I demultiplexed my sequences and then quality filtered using dada2. I made the featuretable and featuresummaries as well. Now I got to the point where I need to align them to the reference database. I have heard that SILVA works much better than greengenes for 16s data. However, I am not sure where to start since qiime 2 tutorial is based on open reference and closed-reference seem to be very complicated. Can someone help me with that? Also, qiime 1 had the option of doing both close reference and open reference at the same time so that if some reads are not aligned to the reference database, then open reference alignment will be run for them. Is that option available for qiime2?
I looked at the tutorial and links you sent. I want to use the open reference option but I imagine I need to first train the reference database (SILVA 99%). I downloaded the lastest version of QIIME compatible ones from here. I unzipped the file and am looking at the taxonomy files and the sequences. There are many different ones. I imagine for the sequence, I need to get the rep-set-aligned 99%, the one that is called 99_alignment.fna.zip. For the taxonomy file, should I use the one from the 16s folder that is called consensus_taxonomy_all_levels? There are raw-taxonomy and other files too.
To see the expected inputs and their descriptions. No taxonomy required.
You can also qiime tools export any of the example files in the tutorial to see what they look like on the inside — e.g., to see if that is an aligned or unaligned fasta file (you can also use qiime tools peek to see the semantic type but that only helps if you know that there are aligned vs. unaligned types. See a short list here).

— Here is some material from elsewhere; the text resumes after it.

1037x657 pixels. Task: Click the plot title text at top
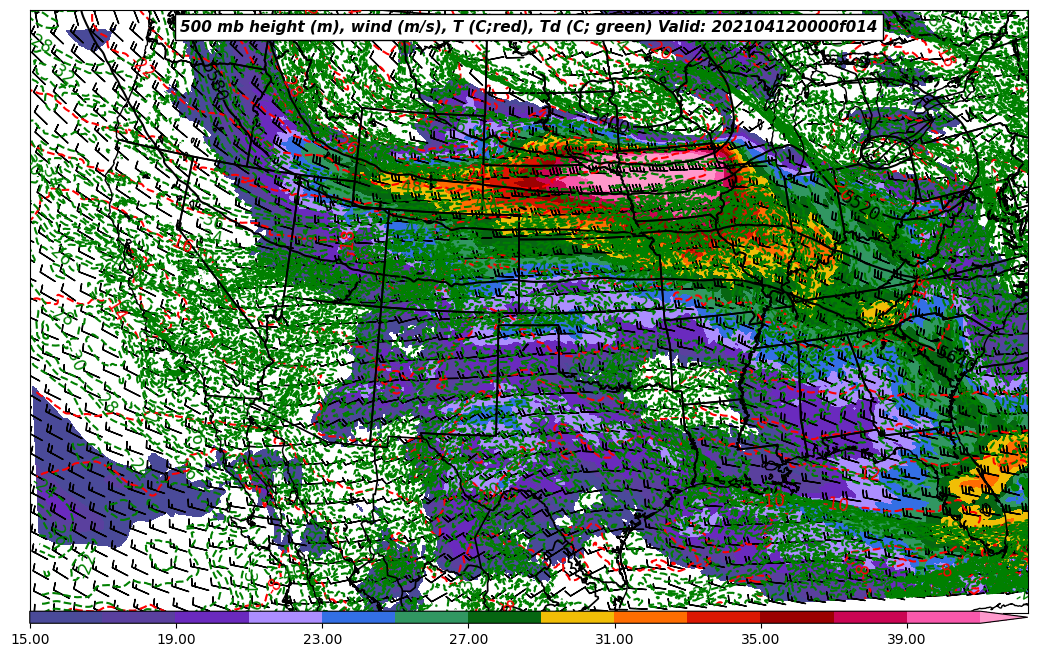tap(528, 27)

That tutorial describes how to train a naive Bayes classifier for taxonomy classification. That is a distinct process from OTU clustering — the overview tutorial that I linked to above puts the overall process in perspective. Furthermore, training is only done for that taxonomy classifier — other taxonomy classification methods (e.g., classify-consensus-vsearch) do not have a training step.

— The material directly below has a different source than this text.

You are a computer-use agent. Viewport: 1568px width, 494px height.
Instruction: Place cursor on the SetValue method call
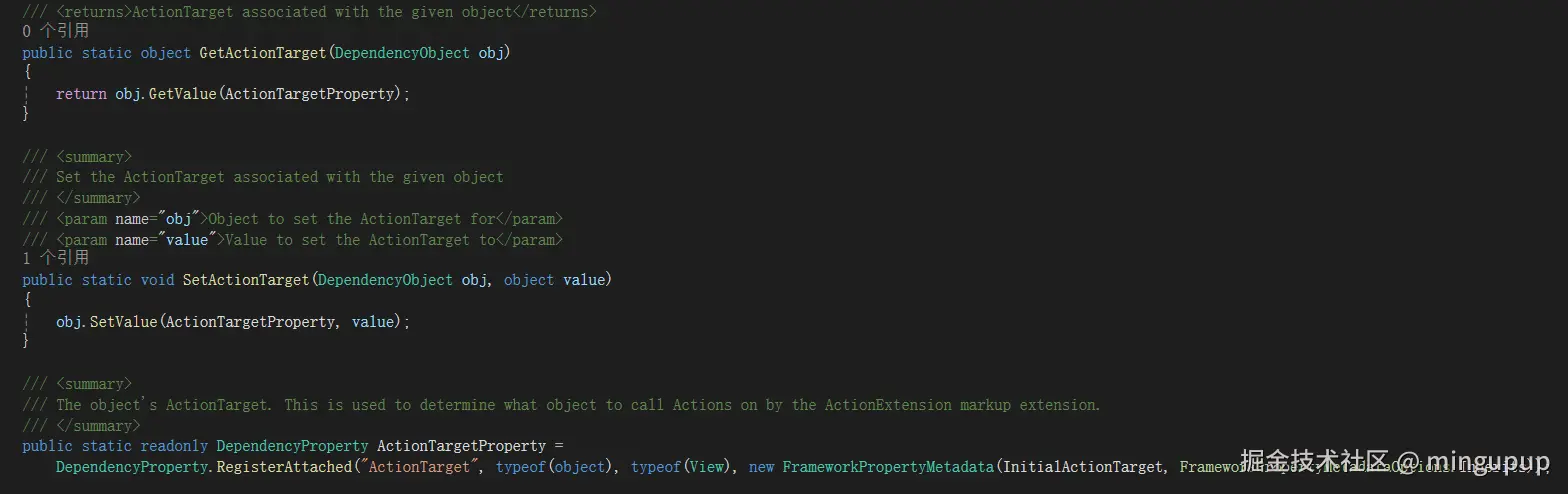[x=123, y=322]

The OTU clustering tutorial that I linked to describes everything you need to perform OTU clustering.
I do think I confused clustering with the alignment. I did the OTU clustering using dada2 so I am done with that step. I am now at the step for making the tree. So I was running ahead of myself. Sorry about that. QIIME2 has so many more options than QIIME1 and it will take a while to get used to the whole thing. Sorry for bothering you so much but I will get the concept at some point
Well, I am also a bit confused now. If I understand correctly, the OUT clustering is trying to group the sequences into OUT based on identity. The taxonomy classification is trying to tag the grouped OUTs. For example, if we use the species level .
After we get the rep-table and rep-seq data using DADA2, should I perform the OTU clustering with 0.97 (de novo, closed-reference or open-reference) to get the grouped OTU? After that, using the new rep-seq and rep-table to analyze the alpha and beta diversity, and the taxonomic analysis? (Like what is done in the “Moving Pictures” tutorial, but that tutorial didn’t perform the OUT clustering.)

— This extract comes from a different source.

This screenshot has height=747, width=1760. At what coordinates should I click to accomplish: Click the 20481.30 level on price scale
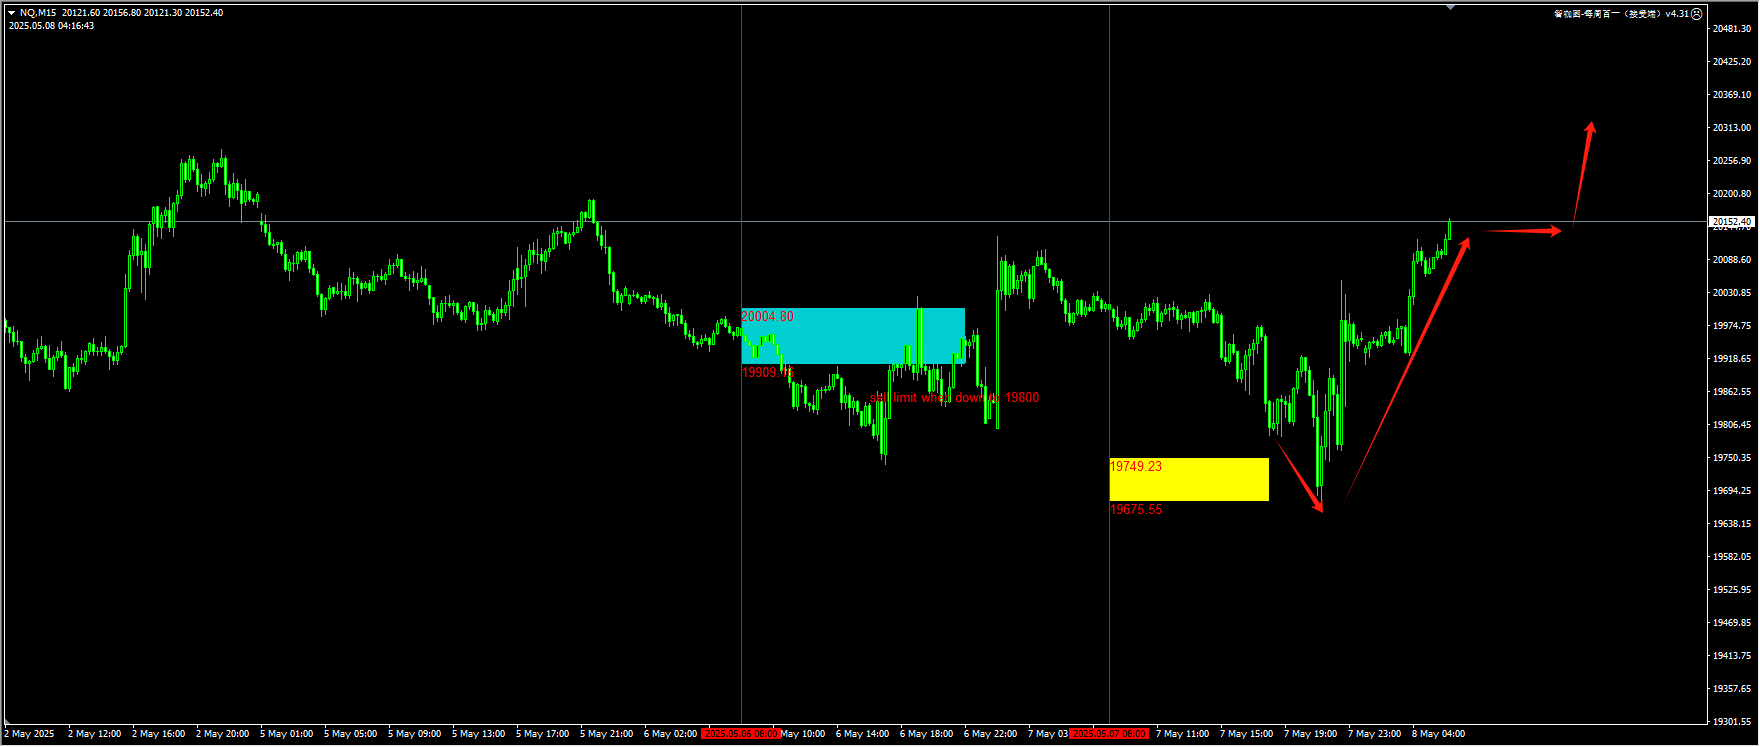coord(1731,29)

So what is happening here is that when you perform filtering using dada2 and then get the featuretable, you can make the tree using mafft which is actually OTU clustering. Open-reference, close-reference and de novo are other approaches for doing the same thing. What we are doing at this stage is to link different OTUs together rather than aligning them to a reference database. The reason we do this is because we want to perform alpha and beta diversity analysis, and some alpha and beta diversity metrics (PD whole tree, for example), take the phylogenetic distance between the OTUs into consideration so that is why we do OTU clustering. This is different from taxonomy analysis when we are actually aligning the reads to reference database of our choice (Greengenes, SILVA, etc.) to actually find out what taxa we have in our sample.
Yes, these are separate processes. Alignment is used for many distinct things!
OTU clustering is a form of alignment, but specifically for dereplicating similar sequences (and in the process theoretically removing noisy sequences by clustering them into the centroid).
Multiple sequence alignment is performed for the purposes of building a phylogeny.
Taxonomy classification can be based on alignment (e.g., see classify-consensus-vsearch) but the taxonomy step you mention (training a classifier) uses a naive Bayes classifier trained on kmer frequency information, not a full sequence alignment.
dada2 is a denoising method, not an OTU clustering method. Read this for more details.
Yes! You have the right idea.
No. dada2 performs dereplication. Further clustering is not necessary, though I have heard from some users who do this.
Correct — because it is not necessary after denoising. See the paper linked to above. Denoising methods remove the noise so that OTU clustering needn’t be used for rough denoising.